On average, any of these unreimbursed employee expenses will be minimal, yet still worth mentioning to your Texas mortgage professional during the Texas mortgage loan preapproval process.  So Which Deductions Can Be Itemized?
Schedule A is broken down into several different sections that deals with each type of Texas itemized deduction. For a breakdown of your itemized deductions, see the IRS instructions for Schedule A.

The following is a brief overview of the scope and limits of each category of itemized deduction:

  • Unreimbursed Texas Medical and Dental Expenses – This deduction is perhaps the most difficult – and financially painful – to qualify for. Taxpayers that incur qualified out-of-pocket medical and/or dental expenses that are not covered by insurance can deduct expenses that exceed 7.5% of their adjusted gross incomes.
  • Interest Expenses – Homeowners can deduct the interest that they pay on their mortgages and home equity lines of credit.

Each year, mortgage lenders mail Form 1098 to Texas borrowers, which details the exact amount of deductible interest and points that they’ve paid over the past year. Taxpayers that bought or refinanced homes during the year can also deduct the points that they’ve paid, within certain guidelines.

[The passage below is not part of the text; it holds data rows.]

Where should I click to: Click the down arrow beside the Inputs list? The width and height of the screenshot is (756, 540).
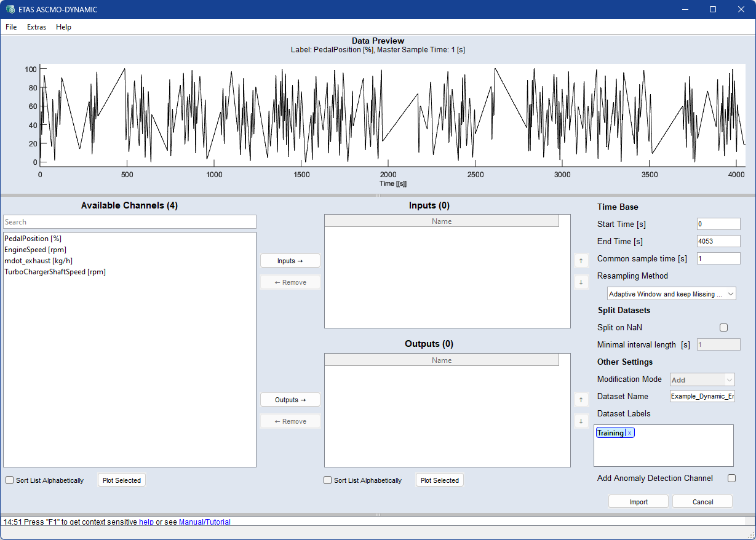pyautogui.click(x=580, y=282)
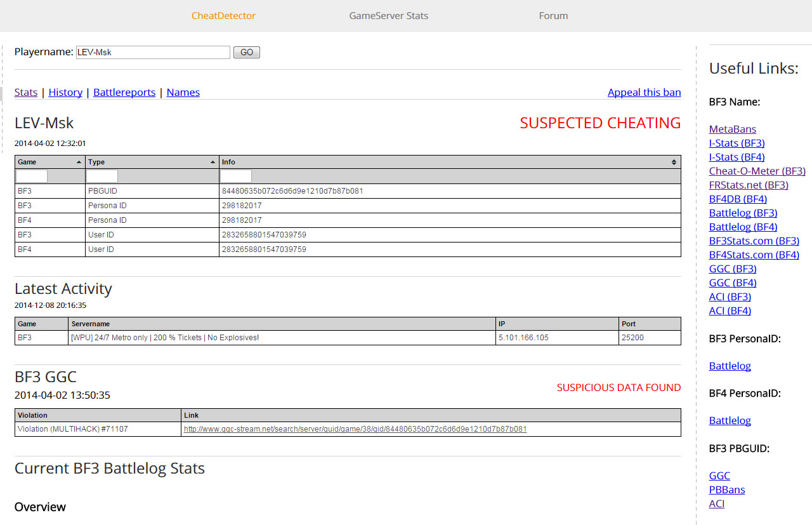Click the Info column sort arrows
Viewport: 812px width, 525px height.
(x=674, y=163)
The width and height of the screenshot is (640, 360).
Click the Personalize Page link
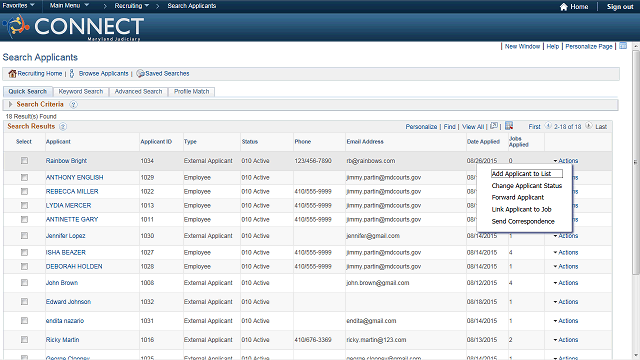click(x=589, y=47)
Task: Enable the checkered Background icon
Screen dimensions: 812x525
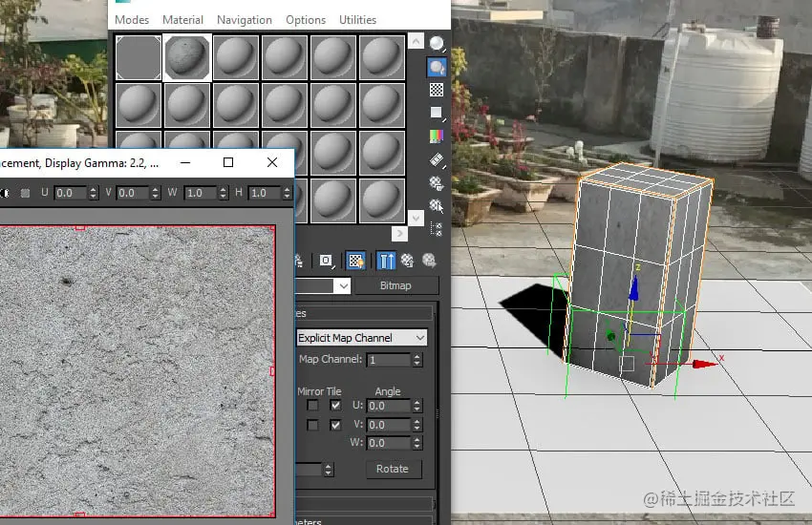Action: (x=437, y=90)
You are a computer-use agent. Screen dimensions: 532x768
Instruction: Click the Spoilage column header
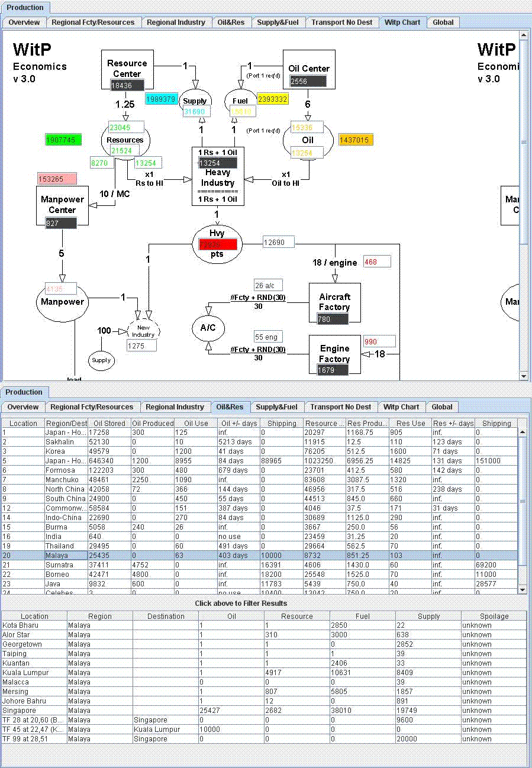pyautogui.click(x=494, y=617)
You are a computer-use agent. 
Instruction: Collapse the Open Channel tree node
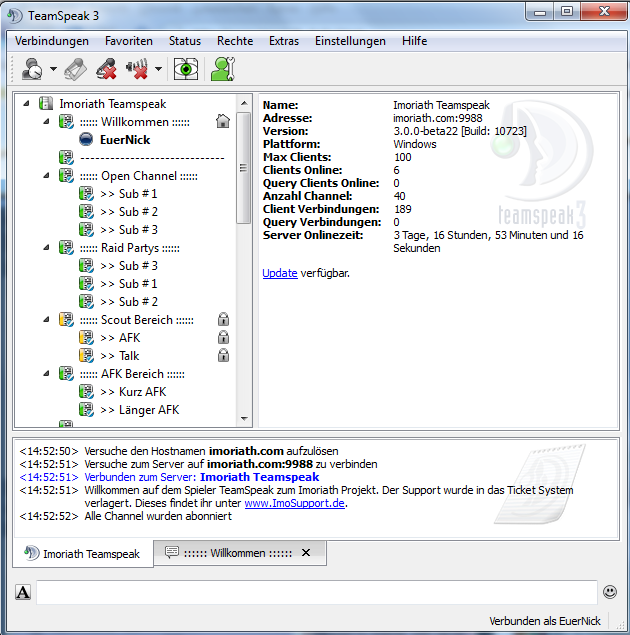pyautogui.click(x=47, y=176)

  • Taxes Paid – Taxpayers who itemize are able to deduct two types of taxes paid on their Schedule A. Personal property taxes, which include real estate taxes, are deductible along with state and local taxes that were assessed for the previous year. However, any refund that was received by the taxpayer from the state in the previous year must be counted as income if the taxpayer itemized deductions in the previous year.
  • Charitable Texas Donations – Any donation made to a qualified charity is deductible within certain limitations. Cash contributions that exceed 50% of the taxpayer’s adjusted gross income must be carried over to the next year, as well as noncash contributions that exceed 30% of AGI. (Keep reading about donations in Deducting Your Donations and It Is Better To Give AND Receive.)
  • Casualty and Theft Losses – Any loss incurred as a result of a casualty or theft can be reported on the Schedule A. Unfortunately, only losses in excess of 10% of the taxpayer’s adjusted gross income are actually deductible. If a taxpayer incurs a casualty loss in one year and deducts it on his or her taxes, then any reimbursement that is received in later years must be counted as income. Casualty losses are carried on to the Schedule A from IRS Form 4864.
  • Unreimbursed Texas Job-Related Expenses and Certain Miscellaneous Deductions – W-2 employees that incur work-related expenses can deduct any aggregated expenditures that exceed 2% of their adjusted gross incomes. These include items such as equipment and supplies, protective clothing, expenses for maintaining a home office for the convenience of the employer, vehicle expenses, dues to professional organizations and professional subscriptions. Certain other miscellaneous deductions are listed in this section as well, such as income tax preparation and audit fees and any expenses related to maintaining investments or income-producing property. These fees include such things as IRA or other account maintenance fees paid out of pocket, legal and accounting fees, and margin interest.
  • Other Miscellaneous Texas tax Deductions – This final category of IRS itemized deductions includes items such as gambling losses to the extent of gambling winnings, losses from partnerships or subchapter S-corporations, estate taxes on income in respect of a decedent and certain other expenses. For additional details, see IRS Publication 17 and the instructions for Schedule A.